Baylee Wilson, second from left, of Abbeville High School, won first first in Lander University’s inaugural Dr. Benjamin E. Mays High School Essay Contest. From left are Thomas Histon, a student teacher at Abbeville High School; Rhett Allord, of Ninety Six High School, and Gray McCrea, of Greenwood High School. Photo by Laura Wood

Lander University has presented awards in the first annual Dr. Benjamin E. Mays High School Essay Contest to students in the Lakelands.

The competition honors the achievements of Mays, a Greenwood native and renowned educator and mentor to leaders in the U.S. civil rights movement.

Baylee Wilson, of Abbeville High School, earned first place for her essay, titled "Civil Rights Movement Essay: Dr. Benjamin E. Mays.” Thomas Histon, an Abbeville High School student teacher who was an instructor to Wilson, also was recognized.

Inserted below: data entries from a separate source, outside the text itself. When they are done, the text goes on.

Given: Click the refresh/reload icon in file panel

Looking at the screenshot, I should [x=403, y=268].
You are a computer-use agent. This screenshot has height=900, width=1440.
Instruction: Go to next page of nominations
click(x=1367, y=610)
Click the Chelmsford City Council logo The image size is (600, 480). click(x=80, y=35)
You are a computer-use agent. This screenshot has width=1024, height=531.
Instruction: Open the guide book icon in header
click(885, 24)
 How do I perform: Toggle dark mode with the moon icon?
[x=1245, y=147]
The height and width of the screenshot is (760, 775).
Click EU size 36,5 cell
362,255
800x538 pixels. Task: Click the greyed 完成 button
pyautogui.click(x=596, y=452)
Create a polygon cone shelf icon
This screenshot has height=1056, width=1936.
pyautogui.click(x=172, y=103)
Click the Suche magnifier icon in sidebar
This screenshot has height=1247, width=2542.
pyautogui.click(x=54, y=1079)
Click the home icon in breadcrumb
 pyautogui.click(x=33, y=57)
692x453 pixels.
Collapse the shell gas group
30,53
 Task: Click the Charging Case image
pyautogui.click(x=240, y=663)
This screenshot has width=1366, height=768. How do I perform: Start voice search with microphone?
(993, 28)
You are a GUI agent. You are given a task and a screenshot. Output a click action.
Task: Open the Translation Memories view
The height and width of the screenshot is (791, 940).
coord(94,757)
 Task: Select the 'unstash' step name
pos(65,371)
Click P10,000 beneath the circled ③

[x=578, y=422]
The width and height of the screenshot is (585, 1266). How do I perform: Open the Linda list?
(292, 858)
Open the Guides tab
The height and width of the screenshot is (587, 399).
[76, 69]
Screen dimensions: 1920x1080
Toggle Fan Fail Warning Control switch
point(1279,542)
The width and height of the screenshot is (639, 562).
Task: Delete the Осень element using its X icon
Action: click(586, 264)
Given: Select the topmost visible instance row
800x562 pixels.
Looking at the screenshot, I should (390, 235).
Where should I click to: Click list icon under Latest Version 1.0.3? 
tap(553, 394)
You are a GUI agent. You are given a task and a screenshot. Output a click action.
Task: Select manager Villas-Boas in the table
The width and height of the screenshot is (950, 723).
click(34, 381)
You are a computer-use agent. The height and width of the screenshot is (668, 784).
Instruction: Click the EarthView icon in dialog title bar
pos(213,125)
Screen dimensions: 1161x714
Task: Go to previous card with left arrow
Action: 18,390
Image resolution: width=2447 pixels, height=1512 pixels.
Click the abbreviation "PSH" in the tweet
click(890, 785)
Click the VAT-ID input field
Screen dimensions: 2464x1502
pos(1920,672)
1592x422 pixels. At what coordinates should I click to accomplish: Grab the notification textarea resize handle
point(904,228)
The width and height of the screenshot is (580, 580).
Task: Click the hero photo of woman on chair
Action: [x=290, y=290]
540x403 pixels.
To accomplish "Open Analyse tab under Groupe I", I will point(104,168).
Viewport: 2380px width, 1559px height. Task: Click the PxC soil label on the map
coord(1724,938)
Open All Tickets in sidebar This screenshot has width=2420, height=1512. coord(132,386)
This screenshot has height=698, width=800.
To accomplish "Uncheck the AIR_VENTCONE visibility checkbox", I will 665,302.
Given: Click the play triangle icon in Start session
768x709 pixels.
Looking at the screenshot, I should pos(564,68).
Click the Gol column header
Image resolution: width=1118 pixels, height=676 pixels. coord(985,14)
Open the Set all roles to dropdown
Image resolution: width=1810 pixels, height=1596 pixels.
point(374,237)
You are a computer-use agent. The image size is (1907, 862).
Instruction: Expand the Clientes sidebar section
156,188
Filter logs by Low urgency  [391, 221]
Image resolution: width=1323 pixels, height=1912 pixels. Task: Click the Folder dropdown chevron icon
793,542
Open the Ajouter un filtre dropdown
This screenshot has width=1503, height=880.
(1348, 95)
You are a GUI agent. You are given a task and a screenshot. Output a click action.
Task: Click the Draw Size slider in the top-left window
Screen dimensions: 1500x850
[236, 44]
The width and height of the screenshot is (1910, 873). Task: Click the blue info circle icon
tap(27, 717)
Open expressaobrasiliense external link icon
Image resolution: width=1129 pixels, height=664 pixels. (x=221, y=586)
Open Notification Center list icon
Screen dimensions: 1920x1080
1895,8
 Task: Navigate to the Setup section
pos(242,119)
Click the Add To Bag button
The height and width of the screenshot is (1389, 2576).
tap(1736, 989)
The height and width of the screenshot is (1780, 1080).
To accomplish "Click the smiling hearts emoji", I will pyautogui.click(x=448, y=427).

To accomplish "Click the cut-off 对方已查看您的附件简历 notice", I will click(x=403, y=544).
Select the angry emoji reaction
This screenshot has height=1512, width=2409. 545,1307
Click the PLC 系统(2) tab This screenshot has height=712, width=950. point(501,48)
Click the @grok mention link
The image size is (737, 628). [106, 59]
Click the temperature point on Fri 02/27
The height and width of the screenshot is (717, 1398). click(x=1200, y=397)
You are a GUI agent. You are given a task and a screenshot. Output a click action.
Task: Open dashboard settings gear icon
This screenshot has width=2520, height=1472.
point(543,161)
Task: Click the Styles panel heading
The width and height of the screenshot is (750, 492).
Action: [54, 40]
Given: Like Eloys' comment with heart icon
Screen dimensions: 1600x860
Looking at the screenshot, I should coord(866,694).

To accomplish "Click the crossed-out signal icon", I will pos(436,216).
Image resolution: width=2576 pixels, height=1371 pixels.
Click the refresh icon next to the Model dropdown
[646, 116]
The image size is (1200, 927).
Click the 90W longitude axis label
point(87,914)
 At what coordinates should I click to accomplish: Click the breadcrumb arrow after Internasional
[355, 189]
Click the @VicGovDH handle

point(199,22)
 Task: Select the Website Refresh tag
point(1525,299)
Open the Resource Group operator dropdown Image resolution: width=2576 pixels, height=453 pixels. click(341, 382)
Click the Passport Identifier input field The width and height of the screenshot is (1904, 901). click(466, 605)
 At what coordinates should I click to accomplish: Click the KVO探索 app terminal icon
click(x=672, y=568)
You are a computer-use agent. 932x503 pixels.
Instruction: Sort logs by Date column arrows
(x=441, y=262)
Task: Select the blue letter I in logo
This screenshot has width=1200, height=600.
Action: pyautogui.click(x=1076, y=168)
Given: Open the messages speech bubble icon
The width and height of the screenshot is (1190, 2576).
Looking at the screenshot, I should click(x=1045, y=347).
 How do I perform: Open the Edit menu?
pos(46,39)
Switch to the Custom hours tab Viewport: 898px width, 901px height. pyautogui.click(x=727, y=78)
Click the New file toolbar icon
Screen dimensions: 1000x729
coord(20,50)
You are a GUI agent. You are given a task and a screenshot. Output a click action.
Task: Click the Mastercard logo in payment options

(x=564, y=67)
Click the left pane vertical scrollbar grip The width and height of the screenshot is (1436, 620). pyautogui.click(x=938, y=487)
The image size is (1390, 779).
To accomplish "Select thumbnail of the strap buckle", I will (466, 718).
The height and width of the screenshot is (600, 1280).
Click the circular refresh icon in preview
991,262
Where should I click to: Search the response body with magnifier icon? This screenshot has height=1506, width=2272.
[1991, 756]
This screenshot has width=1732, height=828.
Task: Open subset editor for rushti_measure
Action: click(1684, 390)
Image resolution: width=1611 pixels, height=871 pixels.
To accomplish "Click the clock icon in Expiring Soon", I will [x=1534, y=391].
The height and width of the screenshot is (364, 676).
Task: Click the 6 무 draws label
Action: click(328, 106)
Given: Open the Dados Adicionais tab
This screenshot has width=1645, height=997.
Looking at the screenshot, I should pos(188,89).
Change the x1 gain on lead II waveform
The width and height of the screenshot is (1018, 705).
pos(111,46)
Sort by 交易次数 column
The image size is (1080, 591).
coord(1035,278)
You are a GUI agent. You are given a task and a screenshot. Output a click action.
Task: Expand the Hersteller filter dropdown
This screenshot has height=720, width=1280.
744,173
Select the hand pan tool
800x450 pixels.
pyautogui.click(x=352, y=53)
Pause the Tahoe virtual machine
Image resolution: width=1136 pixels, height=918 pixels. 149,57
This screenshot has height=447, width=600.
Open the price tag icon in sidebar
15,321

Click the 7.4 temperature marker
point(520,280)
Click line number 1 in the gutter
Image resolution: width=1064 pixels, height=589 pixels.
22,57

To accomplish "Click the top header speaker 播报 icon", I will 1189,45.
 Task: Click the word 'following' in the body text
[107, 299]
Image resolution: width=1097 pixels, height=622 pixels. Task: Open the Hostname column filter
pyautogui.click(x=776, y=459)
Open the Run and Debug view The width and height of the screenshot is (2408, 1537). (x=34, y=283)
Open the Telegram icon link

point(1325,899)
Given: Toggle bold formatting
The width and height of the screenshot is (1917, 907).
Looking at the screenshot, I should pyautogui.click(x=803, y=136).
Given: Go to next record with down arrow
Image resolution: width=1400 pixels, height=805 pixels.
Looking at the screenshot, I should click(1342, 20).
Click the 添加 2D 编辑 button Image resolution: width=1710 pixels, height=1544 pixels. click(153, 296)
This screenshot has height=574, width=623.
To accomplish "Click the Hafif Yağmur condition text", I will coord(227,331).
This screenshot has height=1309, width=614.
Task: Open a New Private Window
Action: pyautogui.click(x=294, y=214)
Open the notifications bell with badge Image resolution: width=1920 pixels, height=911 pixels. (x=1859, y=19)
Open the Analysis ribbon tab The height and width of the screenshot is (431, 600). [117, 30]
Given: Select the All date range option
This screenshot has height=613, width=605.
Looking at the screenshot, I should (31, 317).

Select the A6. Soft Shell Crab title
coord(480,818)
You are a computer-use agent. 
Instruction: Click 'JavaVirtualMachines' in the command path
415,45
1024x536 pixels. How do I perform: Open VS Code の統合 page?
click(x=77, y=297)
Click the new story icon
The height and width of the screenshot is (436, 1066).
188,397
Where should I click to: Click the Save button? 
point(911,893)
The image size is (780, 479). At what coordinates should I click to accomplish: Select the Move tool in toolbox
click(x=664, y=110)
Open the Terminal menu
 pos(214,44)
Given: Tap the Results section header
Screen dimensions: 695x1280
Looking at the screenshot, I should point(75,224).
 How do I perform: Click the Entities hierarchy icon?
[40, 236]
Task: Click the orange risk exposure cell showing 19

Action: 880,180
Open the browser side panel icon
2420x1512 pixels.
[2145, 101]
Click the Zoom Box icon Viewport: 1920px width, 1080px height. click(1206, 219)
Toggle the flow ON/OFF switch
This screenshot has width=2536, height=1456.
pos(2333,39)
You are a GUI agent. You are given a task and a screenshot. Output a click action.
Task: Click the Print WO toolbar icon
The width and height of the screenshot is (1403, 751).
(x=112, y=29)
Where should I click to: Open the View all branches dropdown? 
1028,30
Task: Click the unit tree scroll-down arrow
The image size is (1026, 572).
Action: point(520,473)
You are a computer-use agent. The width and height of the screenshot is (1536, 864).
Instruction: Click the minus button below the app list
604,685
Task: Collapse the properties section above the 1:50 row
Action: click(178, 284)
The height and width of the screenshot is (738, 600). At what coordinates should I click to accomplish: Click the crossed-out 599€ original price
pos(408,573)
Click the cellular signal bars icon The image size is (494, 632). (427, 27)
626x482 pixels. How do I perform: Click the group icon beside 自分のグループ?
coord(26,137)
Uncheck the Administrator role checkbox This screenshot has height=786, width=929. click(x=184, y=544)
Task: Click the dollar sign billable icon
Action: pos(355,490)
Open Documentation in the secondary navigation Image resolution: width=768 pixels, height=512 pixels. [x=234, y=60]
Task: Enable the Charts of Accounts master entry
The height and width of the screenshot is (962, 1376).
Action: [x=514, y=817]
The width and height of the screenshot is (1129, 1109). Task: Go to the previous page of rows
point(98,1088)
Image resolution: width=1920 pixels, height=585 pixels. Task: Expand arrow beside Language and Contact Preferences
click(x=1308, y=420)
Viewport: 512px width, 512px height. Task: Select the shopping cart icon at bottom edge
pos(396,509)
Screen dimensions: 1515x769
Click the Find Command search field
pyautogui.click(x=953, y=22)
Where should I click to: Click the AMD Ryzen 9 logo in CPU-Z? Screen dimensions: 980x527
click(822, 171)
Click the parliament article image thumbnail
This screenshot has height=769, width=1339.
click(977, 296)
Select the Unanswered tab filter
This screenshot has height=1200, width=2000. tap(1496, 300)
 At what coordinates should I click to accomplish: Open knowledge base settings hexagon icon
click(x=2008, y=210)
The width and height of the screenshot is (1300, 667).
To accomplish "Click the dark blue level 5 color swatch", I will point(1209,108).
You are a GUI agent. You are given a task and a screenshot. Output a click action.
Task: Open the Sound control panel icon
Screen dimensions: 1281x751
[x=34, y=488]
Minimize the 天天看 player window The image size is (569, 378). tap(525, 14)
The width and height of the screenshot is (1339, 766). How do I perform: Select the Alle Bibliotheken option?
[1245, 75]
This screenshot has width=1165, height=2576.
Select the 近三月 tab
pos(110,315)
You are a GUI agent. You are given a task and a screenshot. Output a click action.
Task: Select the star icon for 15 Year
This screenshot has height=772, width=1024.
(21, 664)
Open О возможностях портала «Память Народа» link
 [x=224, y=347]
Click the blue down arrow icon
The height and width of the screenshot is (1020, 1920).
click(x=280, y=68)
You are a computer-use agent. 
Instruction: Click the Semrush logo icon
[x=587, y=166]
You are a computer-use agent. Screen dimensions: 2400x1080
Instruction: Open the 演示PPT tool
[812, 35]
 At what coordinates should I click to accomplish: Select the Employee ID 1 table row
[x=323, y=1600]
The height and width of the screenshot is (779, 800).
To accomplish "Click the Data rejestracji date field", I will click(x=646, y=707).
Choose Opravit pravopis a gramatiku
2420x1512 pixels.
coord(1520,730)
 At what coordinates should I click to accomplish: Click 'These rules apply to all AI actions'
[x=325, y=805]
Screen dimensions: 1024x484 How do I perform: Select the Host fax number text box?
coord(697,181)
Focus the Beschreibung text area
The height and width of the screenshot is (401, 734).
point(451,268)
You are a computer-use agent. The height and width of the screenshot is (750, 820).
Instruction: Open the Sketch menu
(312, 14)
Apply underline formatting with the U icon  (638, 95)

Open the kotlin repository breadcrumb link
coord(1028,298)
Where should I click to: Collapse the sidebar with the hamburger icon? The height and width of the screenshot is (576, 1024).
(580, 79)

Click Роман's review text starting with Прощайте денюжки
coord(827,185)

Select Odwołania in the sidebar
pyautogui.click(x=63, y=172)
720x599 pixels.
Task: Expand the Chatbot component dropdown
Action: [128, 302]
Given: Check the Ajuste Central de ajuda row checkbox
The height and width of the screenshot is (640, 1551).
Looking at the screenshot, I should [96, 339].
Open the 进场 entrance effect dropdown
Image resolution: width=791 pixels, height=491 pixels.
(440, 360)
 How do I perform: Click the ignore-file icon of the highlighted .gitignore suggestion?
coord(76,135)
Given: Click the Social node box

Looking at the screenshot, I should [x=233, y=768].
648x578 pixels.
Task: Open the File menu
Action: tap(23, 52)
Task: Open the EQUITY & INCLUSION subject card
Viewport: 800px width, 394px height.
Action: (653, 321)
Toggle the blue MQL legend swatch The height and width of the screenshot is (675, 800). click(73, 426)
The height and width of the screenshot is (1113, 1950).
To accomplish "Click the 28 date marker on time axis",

Second place honors were awarded to Rhett Allord, of Ninety Six High School, for his essay, titled "How Food Banks Can Address Food Insecurity Using Benjamin Mays' 5 Core Principles." An essay titled, "Benjamin Mays Action Plan," earned third place for Gray McCrea, of Greenwood High School.

Dr. Kevin Witherspoon, who is the first to hold the Dr. Benjamin E. Mays Endowed Chair at Lander, said the competition’s entries were outstanding. “After the top three essays were selected by the judges, there remained a number of essays that were identified as significant in quality. For that reason, an additional seven awards were given to recognize the contributions of other students.”

Honorable mention awards were presented to Gabriel Blizzard, Ean Zenil Escobar, Emmett Hamilton, Aaryan Patel and Reagan Sherwood, all of Greenwood High School; Natalie Cowan, of Ninety Six High School, and Kannon Roberts, of McCormick High School.

The topic for the essay competition focused on "Benjamin E. Mays and the Spirit of Social Activism," Witherspoon said.

Teachers in area high schools developed assignments that incorporated Benjamin Mays’ leadership qualities and what Witherspoon  described as Mays’ “5 Core Principles”: 1) The Capacity for Love and Forgiveness; 2) Working Together; 3) Living the Life of "the High-Minded Soul"; 4) Hard Work, Professionalism and Dignity; and 5) Moral Courage.

Building on those ideas, teachers developed their own assignments and then submitted the top essays as nominees for the contest. “Extending our understanding of Dr. Mays into the schools and our community is not only part of the mission of the Dr. Benjamin E. Mays Chair at Lander, but more importantly, inspires more young people in our community to learn from the peerless example he set and hopefully to make positive changes in the future,” Witherspoon said.

The Dr. Benjamin E. Mays Endowed Chair was created in 2020 through a gift to The Lander Foundation from Doug and Sally Kauffmann. Doug is the former chair of The Lander Foundation board of directors, and Sally is a 1975 alumna. The Kauffmanns’ gift created the first endowed chair in the College of Behavioral and Social Sciences and the second endowed chair at Lander University.

The gift to Lander honors the enduring legacy of Mays, the son of former slaves whose insatiable desire for education led him to Bates College in Maine and later to the University of Chicago, where he first earned a master’s degree and later a doctorate. He was president of Morehouse College for 28 years and became a mentor to Dr. Martin Luther King Jr. Mays has been called the “Schoolmaster of the Civil Rights Movement” because of his mentorship of King and many other civil rights leaders.